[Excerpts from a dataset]
○ ○ ○ ○

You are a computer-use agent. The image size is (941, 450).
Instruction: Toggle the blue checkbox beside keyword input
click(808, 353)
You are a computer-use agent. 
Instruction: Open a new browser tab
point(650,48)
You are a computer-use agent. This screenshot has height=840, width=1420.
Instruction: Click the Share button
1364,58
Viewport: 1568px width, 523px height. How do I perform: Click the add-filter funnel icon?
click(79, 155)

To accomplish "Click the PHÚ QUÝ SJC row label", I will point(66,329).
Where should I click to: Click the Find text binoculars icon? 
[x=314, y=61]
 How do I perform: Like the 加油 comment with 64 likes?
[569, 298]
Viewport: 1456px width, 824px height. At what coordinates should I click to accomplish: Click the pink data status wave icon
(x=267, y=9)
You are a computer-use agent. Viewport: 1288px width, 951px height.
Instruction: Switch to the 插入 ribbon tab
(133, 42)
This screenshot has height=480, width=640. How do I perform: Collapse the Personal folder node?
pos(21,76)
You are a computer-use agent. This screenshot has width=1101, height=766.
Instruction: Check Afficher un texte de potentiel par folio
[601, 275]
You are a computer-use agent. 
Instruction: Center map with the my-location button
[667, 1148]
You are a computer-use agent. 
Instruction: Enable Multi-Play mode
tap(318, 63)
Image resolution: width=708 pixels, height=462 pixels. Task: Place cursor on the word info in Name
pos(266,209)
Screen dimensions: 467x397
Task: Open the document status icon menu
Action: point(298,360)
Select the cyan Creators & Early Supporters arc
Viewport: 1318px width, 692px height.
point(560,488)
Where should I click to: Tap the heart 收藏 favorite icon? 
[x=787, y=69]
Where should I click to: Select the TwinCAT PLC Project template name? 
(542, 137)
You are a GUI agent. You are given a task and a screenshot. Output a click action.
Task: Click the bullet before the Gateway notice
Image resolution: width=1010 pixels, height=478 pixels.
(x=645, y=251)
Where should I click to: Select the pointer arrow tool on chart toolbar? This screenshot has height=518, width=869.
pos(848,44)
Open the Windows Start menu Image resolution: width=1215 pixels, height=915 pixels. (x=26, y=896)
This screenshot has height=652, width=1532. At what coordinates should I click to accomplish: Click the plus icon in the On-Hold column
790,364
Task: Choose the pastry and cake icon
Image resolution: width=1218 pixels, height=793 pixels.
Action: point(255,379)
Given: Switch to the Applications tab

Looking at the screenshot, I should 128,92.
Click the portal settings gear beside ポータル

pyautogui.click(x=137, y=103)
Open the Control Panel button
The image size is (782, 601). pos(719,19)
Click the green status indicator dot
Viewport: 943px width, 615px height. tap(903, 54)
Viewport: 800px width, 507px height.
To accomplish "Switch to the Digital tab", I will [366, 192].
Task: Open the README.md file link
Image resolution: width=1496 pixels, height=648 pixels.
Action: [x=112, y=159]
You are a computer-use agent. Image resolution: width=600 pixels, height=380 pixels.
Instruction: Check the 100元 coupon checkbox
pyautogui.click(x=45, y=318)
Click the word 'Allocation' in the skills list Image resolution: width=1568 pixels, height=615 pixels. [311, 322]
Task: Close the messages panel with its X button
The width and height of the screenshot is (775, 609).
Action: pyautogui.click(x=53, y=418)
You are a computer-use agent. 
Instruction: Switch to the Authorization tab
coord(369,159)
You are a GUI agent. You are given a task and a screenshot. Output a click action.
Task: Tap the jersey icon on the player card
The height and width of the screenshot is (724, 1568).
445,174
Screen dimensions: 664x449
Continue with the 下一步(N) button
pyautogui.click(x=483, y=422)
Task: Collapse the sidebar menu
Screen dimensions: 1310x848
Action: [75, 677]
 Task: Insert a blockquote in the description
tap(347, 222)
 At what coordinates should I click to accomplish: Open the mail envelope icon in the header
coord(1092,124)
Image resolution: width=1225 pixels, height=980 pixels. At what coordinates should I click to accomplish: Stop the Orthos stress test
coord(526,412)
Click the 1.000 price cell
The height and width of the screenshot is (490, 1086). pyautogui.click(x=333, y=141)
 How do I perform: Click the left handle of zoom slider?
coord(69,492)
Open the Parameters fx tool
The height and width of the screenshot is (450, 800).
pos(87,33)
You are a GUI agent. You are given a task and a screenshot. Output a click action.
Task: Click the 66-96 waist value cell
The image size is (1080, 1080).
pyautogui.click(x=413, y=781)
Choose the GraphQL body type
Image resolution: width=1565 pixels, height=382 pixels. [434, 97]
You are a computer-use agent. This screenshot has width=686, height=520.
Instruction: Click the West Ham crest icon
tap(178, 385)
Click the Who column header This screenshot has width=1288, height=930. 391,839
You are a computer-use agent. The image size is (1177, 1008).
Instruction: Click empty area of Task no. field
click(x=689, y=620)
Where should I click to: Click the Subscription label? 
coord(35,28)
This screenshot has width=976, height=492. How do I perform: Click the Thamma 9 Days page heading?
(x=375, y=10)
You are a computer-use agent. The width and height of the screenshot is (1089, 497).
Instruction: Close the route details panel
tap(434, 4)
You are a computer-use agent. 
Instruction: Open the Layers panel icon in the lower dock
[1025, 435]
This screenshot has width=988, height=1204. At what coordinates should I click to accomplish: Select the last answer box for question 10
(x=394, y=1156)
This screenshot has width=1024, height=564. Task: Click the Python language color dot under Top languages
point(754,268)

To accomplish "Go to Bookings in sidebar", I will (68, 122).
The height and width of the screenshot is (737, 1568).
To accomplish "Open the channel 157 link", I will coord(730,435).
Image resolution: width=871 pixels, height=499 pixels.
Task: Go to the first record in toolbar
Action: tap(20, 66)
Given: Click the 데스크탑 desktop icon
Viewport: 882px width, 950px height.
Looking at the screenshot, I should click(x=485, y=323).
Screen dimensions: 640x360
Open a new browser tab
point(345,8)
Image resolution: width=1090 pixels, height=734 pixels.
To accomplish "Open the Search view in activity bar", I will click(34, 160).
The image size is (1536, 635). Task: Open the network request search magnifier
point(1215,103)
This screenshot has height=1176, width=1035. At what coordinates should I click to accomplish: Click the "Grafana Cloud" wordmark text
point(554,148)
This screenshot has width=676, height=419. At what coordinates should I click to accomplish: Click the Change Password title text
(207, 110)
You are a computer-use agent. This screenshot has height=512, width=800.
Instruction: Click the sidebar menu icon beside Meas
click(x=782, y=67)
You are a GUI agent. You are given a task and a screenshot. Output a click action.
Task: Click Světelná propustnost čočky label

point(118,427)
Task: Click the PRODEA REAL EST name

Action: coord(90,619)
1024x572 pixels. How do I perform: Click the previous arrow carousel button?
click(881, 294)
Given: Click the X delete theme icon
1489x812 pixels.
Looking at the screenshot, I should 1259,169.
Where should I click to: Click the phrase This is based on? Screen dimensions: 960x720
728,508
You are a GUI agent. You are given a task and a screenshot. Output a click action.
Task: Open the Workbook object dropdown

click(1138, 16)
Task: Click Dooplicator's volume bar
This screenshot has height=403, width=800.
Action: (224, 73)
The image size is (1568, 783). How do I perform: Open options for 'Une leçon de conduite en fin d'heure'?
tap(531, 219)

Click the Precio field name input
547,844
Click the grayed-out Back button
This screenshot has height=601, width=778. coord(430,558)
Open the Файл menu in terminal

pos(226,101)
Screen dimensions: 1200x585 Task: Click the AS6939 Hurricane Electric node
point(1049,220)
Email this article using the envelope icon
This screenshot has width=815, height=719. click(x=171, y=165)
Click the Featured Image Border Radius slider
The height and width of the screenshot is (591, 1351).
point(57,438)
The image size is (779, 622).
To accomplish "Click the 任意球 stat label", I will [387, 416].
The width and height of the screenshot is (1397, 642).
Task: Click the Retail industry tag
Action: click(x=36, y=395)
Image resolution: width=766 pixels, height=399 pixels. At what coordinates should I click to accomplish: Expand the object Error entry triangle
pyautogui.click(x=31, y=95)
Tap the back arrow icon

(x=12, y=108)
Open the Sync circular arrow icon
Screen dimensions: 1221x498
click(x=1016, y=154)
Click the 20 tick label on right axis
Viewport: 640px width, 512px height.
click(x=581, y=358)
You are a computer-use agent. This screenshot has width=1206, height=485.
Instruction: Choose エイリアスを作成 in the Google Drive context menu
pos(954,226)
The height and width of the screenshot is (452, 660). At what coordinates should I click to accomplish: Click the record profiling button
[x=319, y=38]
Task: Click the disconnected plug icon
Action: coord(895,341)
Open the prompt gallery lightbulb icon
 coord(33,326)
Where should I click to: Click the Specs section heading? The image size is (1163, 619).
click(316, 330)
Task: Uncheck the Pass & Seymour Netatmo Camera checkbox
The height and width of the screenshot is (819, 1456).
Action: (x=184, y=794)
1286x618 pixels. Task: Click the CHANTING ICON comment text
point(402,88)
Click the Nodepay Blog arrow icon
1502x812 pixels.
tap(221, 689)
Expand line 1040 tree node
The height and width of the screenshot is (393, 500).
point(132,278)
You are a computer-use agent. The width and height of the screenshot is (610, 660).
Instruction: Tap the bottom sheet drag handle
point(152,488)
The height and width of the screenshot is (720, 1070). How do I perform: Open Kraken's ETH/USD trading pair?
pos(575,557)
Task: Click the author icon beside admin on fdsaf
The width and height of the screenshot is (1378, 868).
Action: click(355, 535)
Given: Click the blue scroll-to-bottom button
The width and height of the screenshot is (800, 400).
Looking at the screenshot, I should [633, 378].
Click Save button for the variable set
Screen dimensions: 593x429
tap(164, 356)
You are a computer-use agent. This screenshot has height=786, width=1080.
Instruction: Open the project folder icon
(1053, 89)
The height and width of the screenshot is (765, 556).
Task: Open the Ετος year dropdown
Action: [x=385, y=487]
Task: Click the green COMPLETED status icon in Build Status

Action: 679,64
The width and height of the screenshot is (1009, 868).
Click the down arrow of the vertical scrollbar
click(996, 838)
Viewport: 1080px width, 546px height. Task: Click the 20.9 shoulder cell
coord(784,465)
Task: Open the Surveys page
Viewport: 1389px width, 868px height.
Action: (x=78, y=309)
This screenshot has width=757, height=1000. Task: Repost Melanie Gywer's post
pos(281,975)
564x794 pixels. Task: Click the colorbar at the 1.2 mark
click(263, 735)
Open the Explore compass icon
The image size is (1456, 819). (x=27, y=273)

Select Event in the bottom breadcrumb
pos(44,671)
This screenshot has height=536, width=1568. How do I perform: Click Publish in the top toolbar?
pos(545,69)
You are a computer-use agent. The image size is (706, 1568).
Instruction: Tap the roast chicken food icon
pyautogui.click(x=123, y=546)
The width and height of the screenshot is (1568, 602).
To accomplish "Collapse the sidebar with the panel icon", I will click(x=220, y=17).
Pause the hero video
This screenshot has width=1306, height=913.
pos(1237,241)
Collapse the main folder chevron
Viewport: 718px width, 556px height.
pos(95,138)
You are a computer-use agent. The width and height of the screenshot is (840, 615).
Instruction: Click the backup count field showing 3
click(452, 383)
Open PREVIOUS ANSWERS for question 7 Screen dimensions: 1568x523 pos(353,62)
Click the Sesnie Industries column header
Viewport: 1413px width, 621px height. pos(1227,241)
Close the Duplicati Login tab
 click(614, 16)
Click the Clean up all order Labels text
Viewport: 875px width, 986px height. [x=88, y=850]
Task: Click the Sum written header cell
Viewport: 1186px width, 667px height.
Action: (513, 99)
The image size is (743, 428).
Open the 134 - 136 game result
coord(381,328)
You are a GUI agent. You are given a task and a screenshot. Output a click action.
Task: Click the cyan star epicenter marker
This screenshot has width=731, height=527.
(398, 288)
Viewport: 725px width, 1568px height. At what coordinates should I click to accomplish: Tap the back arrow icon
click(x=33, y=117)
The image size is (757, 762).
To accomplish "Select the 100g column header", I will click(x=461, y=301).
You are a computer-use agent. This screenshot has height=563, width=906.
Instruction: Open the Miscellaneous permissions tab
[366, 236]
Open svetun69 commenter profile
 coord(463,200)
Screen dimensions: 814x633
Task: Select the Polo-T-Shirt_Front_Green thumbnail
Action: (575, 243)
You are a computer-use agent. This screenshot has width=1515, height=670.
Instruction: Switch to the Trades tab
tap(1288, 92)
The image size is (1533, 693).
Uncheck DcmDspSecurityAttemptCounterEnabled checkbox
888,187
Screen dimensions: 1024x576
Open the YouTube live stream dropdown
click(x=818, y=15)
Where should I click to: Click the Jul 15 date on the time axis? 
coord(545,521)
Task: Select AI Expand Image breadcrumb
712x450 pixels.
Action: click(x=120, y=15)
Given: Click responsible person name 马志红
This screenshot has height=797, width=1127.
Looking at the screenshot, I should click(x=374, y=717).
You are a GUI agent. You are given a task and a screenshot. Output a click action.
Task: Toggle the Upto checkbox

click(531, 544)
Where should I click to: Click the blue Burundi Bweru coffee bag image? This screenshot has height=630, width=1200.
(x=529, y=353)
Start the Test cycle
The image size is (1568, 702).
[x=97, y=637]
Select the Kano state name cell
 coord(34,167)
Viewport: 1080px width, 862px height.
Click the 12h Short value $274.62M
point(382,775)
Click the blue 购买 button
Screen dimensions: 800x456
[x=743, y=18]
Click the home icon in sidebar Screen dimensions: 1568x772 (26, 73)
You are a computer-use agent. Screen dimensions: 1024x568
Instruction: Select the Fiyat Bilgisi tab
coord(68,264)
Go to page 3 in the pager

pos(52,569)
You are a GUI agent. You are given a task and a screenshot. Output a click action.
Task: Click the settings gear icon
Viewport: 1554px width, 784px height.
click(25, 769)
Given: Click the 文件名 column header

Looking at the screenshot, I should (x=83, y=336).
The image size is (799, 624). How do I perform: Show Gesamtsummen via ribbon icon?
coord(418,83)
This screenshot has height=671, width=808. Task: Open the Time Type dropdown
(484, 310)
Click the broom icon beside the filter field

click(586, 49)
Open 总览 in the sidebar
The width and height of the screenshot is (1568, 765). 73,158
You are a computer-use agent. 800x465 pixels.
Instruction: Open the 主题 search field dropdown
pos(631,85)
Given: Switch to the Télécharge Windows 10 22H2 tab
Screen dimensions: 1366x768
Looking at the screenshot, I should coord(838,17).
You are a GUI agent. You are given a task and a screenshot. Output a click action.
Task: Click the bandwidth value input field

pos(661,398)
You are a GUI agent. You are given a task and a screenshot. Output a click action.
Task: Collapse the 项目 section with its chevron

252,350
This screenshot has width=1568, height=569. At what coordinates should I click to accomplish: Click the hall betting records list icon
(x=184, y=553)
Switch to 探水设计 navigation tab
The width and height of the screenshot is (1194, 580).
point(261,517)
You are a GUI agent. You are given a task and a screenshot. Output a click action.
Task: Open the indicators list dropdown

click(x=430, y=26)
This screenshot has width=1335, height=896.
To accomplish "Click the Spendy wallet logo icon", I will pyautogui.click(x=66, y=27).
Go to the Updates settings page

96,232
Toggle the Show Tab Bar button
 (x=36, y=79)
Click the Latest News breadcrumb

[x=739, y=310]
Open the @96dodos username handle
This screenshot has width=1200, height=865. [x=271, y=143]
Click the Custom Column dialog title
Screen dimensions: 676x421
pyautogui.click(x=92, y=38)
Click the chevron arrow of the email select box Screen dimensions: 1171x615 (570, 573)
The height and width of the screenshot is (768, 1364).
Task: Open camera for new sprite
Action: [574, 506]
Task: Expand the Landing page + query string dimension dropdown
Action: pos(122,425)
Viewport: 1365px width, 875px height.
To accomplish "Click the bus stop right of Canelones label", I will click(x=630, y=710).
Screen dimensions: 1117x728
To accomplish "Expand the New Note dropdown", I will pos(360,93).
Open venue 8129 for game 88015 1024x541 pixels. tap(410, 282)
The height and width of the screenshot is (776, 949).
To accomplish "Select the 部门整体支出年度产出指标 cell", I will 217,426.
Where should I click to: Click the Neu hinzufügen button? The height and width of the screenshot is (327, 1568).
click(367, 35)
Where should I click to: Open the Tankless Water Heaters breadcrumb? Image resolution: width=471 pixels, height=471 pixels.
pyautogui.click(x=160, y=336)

○ ○ ○ ○

WORK ORDER: Check each line of the data above for the word "Windows". Report how many lines have it, and nothing else.

REPLY: 2